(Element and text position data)
'''
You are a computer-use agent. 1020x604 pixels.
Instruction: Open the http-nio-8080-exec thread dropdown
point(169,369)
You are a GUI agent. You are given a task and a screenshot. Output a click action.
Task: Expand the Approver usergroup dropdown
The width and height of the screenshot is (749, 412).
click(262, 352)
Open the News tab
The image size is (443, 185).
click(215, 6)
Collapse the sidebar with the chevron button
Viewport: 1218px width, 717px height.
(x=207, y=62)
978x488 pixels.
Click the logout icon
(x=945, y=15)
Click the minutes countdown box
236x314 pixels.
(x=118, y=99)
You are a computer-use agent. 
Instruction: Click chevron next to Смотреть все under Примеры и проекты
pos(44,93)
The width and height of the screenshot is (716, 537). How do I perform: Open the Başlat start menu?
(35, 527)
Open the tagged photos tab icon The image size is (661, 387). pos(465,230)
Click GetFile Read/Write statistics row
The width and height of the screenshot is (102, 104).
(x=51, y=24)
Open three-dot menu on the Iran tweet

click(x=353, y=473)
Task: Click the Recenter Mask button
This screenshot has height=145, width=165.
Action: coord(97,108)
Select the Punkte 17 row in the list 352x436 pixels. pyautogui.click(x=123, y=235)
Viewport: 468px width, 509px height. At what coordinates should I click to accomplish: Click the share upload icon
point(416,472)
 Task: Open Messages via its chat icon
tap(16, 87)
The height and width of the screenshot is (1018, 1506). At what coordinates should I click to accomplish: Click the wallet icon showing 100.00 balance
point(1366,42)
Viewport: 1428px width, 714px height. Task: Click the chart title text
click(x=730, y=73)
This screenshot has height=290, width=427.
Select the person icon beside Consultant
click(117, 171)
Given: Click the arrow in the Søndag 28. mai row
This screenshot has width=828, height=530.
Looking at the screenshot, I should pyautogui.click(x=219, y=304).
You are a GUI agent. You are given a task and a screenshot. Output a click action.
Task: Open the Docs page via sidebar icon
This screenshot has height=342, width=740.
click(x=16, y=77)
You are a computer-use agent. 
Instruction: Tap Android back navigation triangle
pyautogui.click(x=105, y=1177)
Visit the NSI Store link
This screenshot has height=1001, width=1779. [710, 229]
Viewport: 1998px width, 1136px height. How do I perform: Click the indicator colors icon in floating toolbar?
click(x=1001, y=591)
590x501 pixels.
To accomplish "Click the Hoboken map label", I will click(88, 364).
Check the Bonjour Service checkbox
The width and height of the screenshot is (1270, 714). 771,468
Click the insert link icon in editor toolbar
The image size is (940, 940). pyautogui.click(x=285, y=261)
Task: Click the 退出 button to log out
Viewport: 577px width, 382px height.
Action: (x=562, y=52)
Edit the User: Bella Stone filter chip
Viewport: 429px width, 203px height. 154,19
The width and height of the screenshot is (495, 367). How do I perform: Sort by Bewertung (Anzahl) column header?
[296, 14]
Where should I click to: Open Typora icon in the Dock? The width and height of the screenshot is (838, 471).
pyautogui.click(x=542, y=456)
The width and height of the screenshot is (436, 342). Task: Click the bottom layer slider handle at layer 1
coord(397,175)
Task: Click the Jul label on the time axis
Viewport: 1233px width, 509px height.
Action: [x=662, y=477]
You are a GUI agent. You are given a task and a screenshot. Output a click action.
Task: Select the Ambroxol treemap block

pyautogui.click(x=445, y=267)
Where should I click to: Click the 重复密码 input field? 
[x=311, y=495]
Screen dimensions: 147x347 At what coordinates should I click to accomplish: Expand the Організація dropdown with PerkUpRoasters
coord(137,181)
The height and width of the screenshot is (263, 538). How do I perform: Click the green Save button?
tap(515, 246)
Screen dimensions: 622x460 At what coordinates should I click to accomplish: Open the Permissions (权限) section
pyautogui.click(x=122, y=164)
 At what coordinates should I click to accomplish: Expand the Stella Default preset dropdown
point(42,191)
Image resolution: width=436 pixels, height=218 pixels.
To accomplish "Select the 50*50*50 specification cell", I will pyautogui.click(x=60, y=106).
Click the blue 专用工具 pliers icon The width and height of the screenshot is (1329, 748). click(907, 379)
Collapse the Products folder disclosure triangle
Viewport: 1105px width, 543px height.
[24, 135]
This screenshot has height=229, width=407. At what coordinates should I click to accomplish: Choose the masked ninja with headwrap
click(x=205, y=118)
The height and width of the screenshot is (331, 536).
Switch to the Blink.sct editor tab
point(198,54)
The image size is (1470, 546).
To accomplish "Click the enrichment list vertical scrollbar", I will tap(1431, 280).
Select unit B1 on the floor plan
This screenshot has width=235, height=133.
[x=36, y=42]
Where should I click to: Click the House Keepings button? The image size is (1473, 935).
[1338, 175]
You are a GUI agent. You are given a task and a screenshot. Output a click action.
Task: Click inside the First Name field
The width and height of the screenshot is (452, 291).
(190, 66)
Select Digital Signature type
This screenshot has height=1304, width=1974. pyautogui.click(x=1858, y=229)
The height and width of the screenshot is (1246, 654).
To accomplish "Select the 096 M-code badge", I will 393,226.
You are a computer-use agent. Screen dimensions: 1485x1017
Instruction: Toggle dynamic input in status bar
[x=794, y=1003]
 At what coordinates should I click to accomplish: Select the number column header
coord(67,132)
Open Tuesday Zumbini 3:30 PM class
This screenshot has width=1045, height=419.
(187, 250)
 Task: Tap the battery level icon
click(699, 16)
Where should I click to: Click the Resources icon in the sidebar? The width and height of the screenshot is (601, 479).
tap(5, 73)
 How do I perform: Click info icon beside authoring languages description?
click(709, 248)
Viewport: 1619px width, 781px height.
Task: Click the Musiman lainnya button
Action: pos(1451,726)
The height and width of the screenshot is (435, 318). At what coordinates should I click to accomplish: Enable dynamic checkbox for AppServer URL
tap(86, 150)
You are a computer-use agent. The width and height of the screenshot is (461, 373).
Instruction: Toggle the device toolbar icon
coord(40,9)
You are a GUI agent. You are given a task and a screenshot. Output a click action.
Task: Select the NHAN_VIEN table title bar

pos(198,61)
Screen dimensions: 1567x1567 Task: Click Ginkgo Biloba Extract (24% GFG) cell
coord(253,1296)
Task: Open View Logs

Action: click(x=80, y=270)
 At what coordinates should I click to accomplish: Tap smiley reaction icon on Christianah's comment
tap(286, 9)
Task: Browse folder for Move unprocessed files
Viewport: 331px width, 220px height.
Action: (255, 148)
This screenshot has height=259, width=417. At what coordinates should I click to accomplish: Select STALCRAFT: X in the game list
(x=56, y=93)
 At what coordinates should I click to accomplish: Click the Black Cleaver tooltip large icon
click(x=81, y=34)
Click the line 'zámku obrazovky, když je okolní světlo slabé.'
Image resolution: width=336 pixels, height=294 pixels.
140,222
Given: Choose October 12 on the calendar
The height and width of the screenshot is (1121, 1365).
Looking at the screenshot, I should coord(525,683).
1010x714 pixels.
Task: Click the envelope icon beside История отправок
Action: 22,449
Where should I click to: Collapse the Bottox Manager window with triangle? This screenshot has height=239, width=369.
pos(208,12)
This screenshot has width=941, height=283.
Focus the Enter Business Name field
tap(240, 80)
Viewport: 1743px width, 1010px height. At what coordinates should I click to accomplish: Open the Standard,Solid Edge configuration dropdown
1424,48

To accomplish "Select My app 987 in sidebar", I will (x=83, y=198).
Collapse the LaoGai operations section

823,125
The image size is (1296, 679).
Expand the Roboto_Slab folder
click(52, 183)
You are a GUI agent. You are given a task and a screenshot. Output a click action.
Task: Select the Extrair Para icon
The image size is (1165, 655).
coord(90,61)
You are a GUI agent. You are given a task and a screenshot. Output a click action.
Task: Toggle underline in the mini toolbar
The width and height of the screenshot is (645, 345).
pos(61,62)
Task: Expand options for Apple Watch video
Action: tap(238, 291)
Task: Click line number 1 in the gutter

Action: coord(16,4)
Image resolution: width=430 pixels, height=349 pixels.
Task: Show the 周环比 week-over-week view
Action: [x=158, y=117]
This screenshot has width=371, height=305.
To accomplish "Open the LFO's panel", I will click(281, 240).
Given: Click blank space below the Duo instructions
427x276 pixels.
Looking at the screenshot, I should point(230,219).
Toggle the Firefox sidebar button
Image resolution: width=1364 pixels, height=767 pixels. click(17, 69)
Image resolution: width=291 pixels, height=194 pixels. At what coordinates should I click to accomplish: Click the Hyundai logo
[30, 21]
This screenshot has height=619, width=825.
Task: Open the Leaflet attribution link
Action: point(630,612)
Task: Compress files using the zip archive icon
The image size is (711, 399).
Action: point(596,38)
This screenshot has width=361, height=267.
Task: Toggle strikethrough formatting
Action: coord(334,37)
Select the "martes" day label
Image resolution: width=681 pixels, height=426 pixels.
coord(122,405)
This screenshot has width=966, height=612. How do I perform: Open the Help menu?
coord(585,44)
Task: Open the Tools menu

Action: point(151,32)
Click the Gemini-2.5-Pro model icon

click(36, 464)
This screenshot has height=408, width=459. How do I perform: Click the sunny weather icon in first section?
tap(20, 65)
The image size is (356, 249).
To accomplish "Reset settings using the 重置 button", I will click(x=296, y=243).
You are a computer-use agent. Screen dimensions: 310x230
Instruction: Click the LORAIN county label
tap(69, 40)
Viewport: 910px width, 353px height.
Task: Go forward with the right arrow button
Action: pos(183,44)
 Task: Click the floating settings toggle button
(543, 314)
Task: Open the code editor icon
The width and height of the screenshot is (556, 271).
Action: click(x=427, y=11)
'''
Exercise: Can you put the items from the line with "Viewport: 1428px width, 714px" up to and including the line with "click(x=1001, y=591)" into a two-column CSV with the headers "text" and "answer"? Give one row per item, with each value in a single quoted field and any line breaks replaced by spaces.

Correct response:
text,answer
"Viewport: 1428px width, 714px height. Task: Click the chart title text","click(x=730, y=73)"
"This screenshot has height=290, width=427. Select the person icon beside Consultant","click(117, 171)"
"Given: Click the arrow in the Søndag 28. mai row This screenshot has width=828, height=530.","Looking at the screenshot, I should pyautogui.click(x=219, y=304)."
"You are a GUI agent. You are given a task and a screenshot. Output a click action. Task: Open the Docs page via sidebar icon This screenshot has height=342, width=740.","click(x=16, y=77)"
"You are a computer-use agent. Instruction: Tap Android back navigation triangle","pyautogui.click(x=105, y=1177)"
"Visit the NSI Store link","This screenshot has height=1001, width=1779. [710, 229]"
"Viewport: 1998px width, 1136px height. How do I perform: Click the indicator colors icon in floating toolbar?","click(x=1001, y=591)"